本文
★ ★ ★

2019年04月28日

令和元年

あと数日で新しい時代が始まる。
さて、一体どんな時代になるのだろうか―――


「令和」って響きがいいと思う。
綺麗で静謐。
涼やかなイメージ。


よそ様からの借り物ですが、出典の元は

「時、初春の令月(れいげつ)にして、
 氣淑く風和ぎ、梅は鏡前の粉を披き、
 蘭は珮後の香を薫す。」
            
        ↓
      
訳)初春の良き月夜、空気は澄み風は和らぎ
  梅の花は美女が鏡の前で白粉を装うように花を開き
  蘭の花の香りは身を飾った衣に香りを移したような匂いである

季節は春、澄んだ月夜の晩、咲き誇る梅の花、むせ返るような蘭の香り…
情景が目に浮かぶよう。
そんな美しい平和な時代を築いていきたいものである。


しかし驚くなかれ。
世の中にはこれを「軍国主義」と読む人たちがいるらしい。
その理屈が凄い。

 令→命令の令。
 和→昭和の和。
 昭和を命令する。つまり太平洋戦争を命令する→軍国主義 だとか。


何で昭和を命令すると「太平洋戦争」になるのか謎展開過ぎる。
昭和は64年もあるっつーの。

令は「命令」の他にも、「令嬢」とか、「律令」とかあるんだけど。
令嬢って「お嬢様である事を命令された人々」って事なのかね?
「和」は昭和の「和」であり、平和の「和」でもあるわけだが?


あと、「和」ワと「我」ワは同じ読み方だから、
「我は戦争を命じる」という安倍首相からの隠しメッセージだというトンデモ説もあったw


突っ込み処満載である。

★ ★ ★

与えられたデータ
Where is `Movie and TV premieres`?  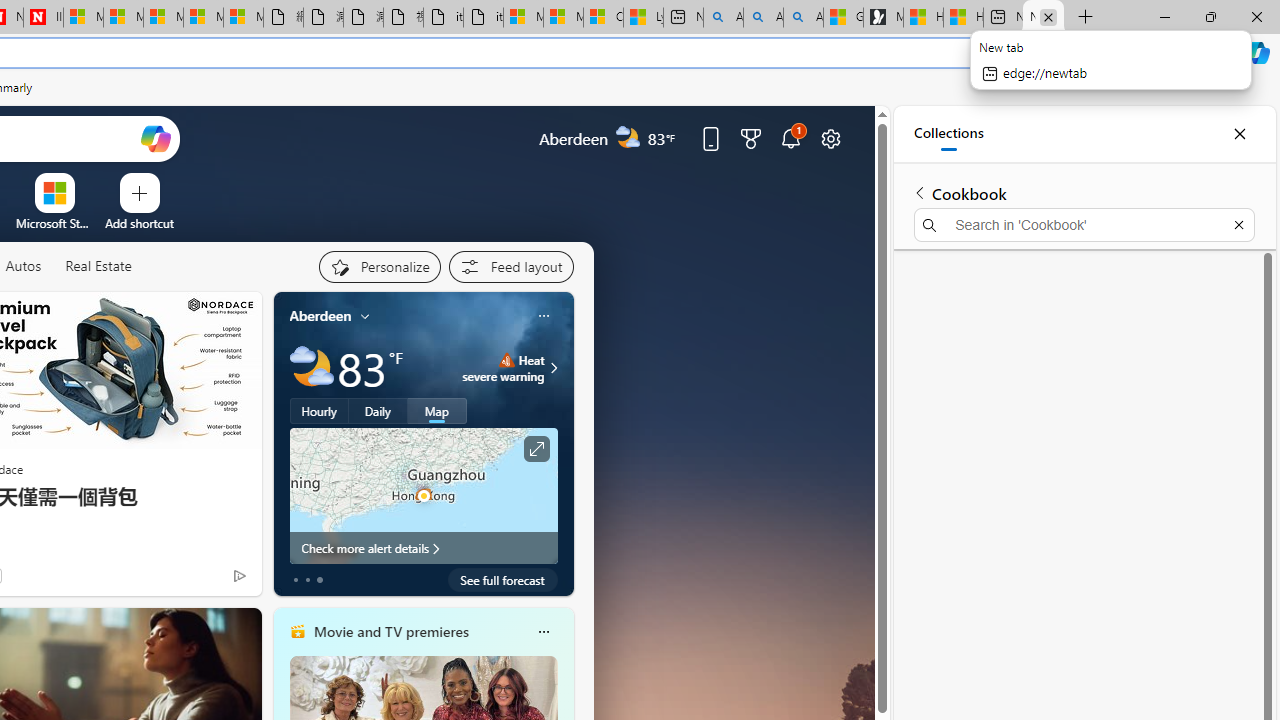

★ ★ ★

課題内容
本文から「世の中にはこれを「軍国主義」と読む人たちがいるらしい。」以降「令は「命令」の他にも、「令嬢」とか、「律令」とかあるんだけど。」までを、両端も含めて一字一句そのまま書き写してください。 一覧は使わなくてよい。

実行結果
世の中にはこれを「軍国主義」と読む人たちがいるらしい。
その理屈が凄い。

 令→命令の令。
 和→昭和の和。
 昭和を命令する。つまり太平洋戦争を命令する→軍国主義 だとか。


何で昭和を命令すると「太平洋戦争」になるのか謎展開過ぎる。
昭和は64年もあるっつーの。

令は「命令」の他にも、「令嬢」とか、「律令」とかあるんだけど。